> _What you should do_
Your task is to repeat exactly the lines from the one with "1400x808 pixels." through the end of the records, both included; please leave the pictures out.

> _Records shown_
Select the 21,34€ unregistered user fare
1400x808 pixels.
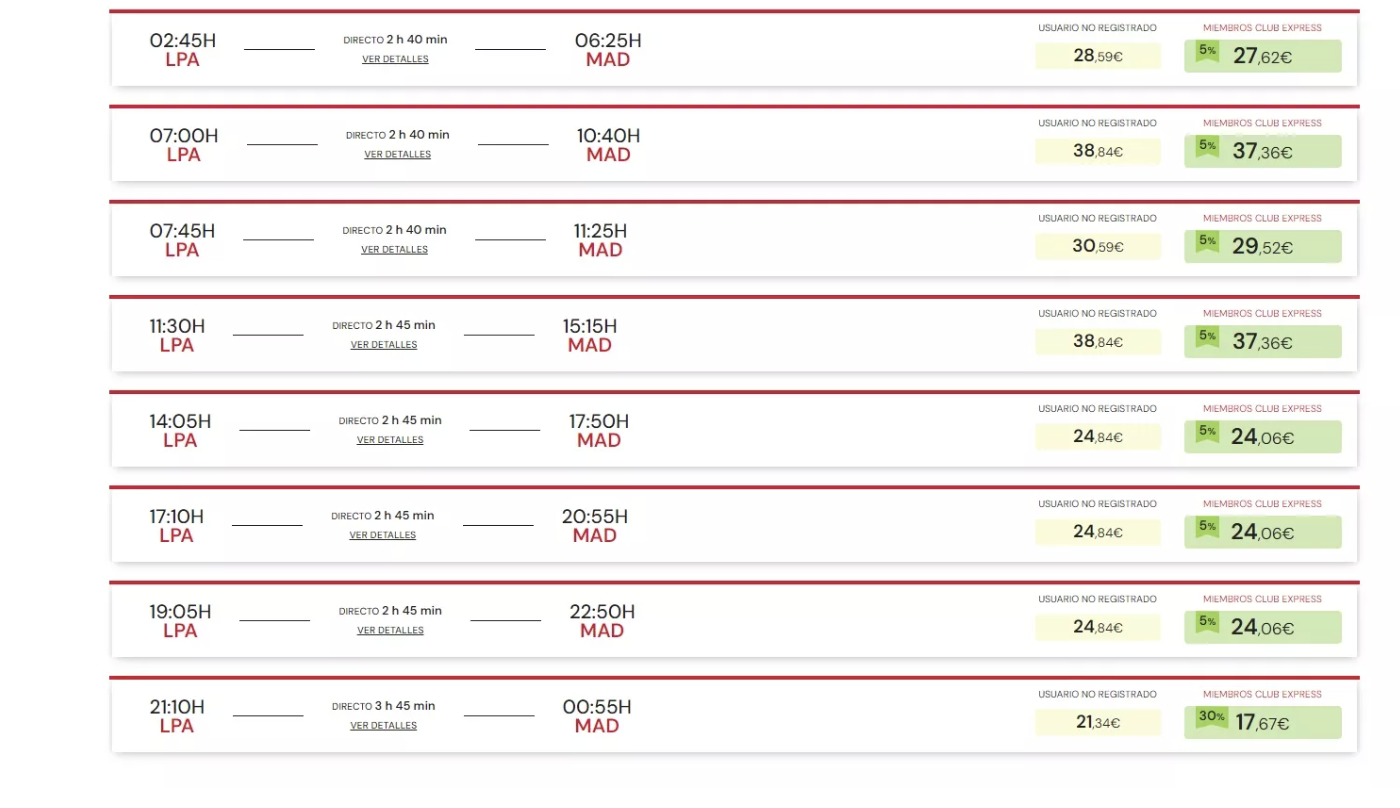(1098, 723)
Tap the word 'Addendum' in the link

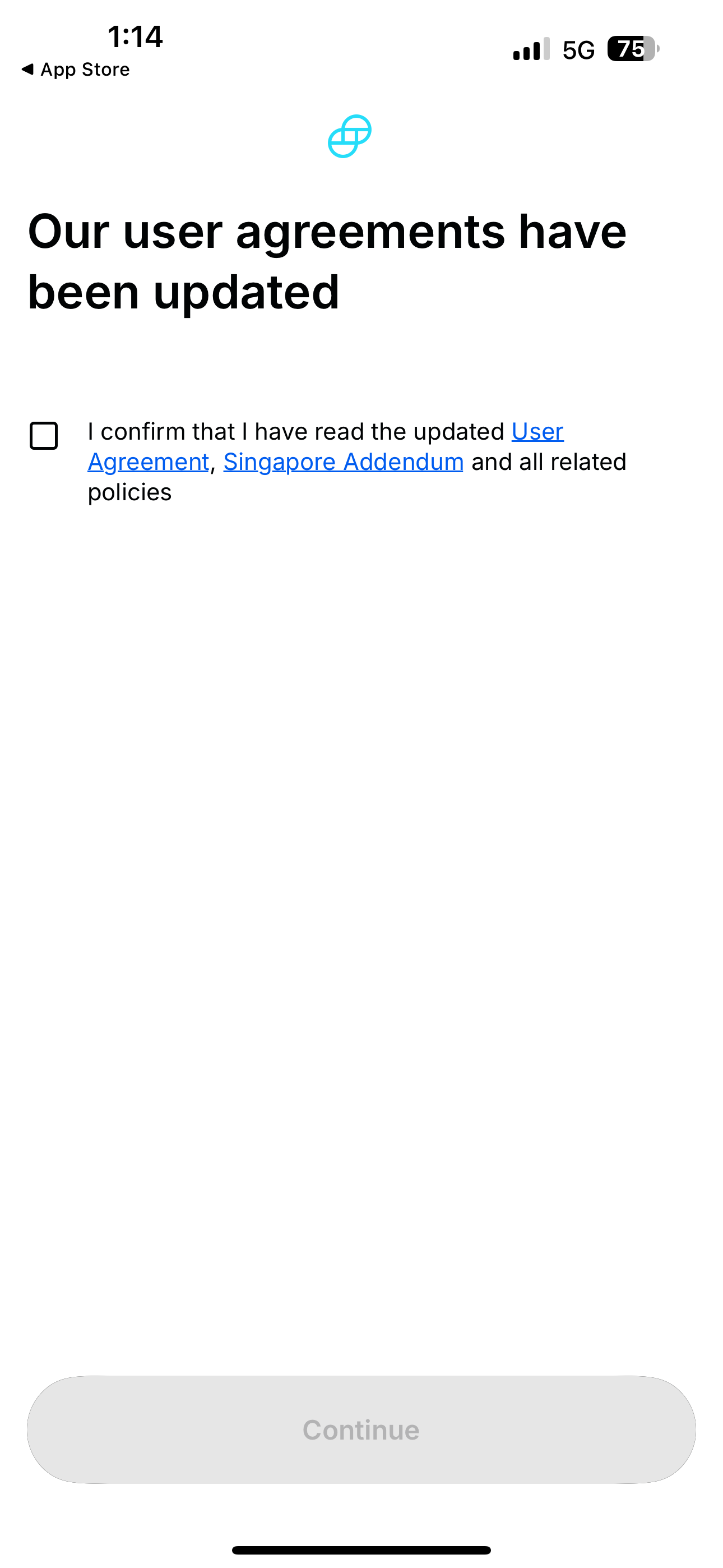(x=404, y=462)
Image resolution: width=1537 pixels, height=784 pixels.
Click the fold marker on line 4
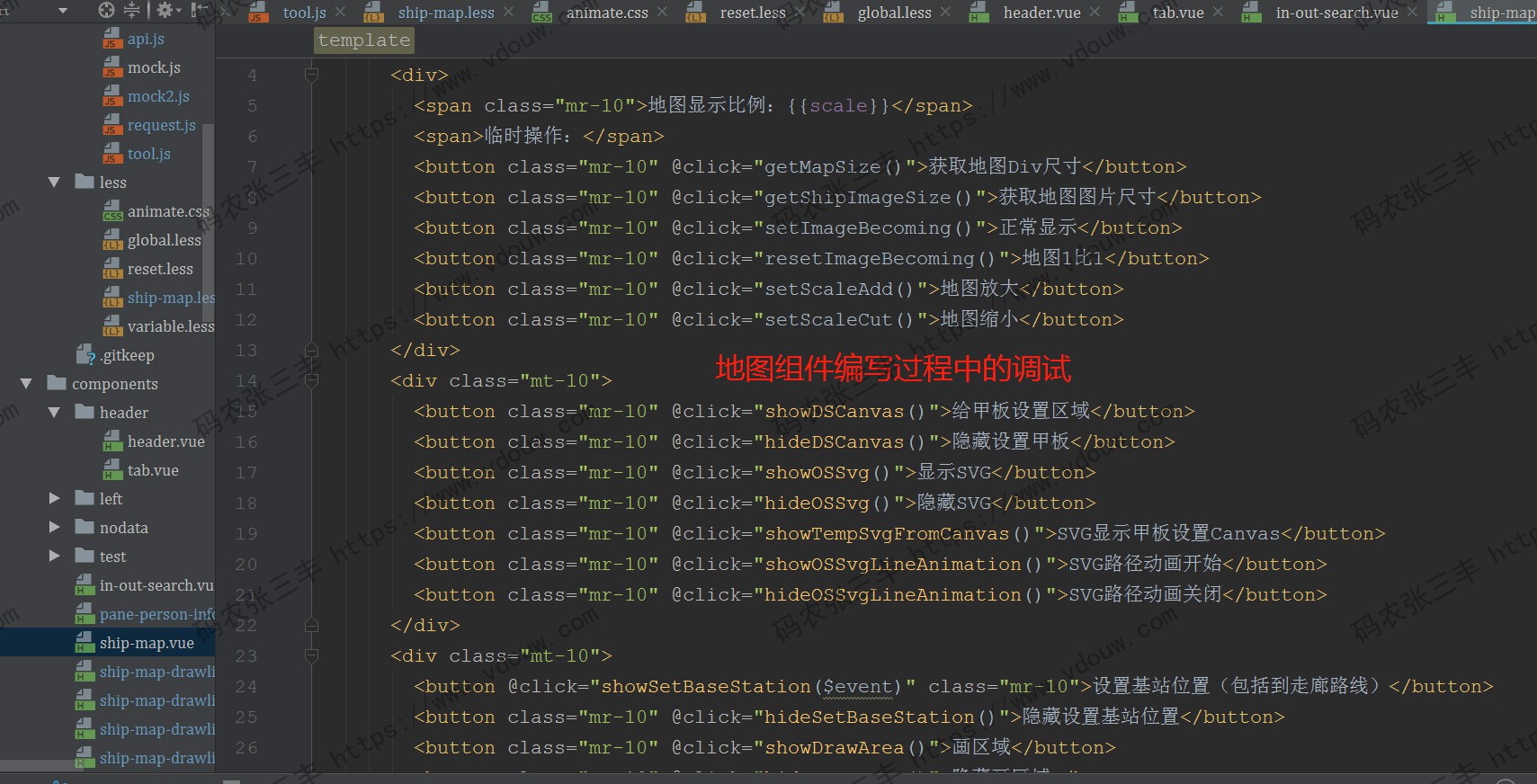tap(311, 76)
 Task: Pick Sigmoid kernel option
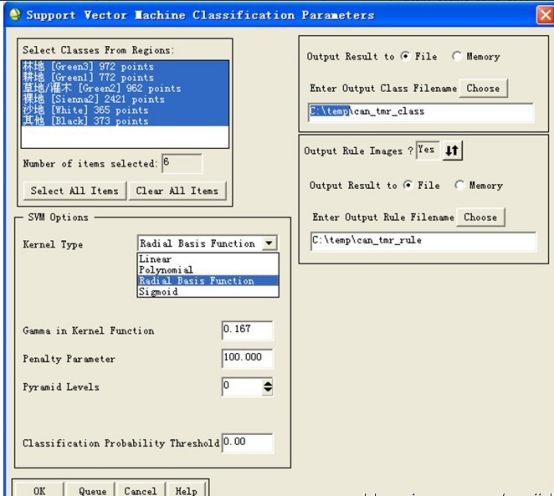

> _Task solution_
1400x808 pixels.
(1098, 723)
Tap the word 'Addendum' in the link

(x=404, y=462)
Image resolution: width=1537 pixels, height=784 pixels.
Click the fold marker on line 4
tap(311, 76)
 Task: Pick Sigmoid kernel option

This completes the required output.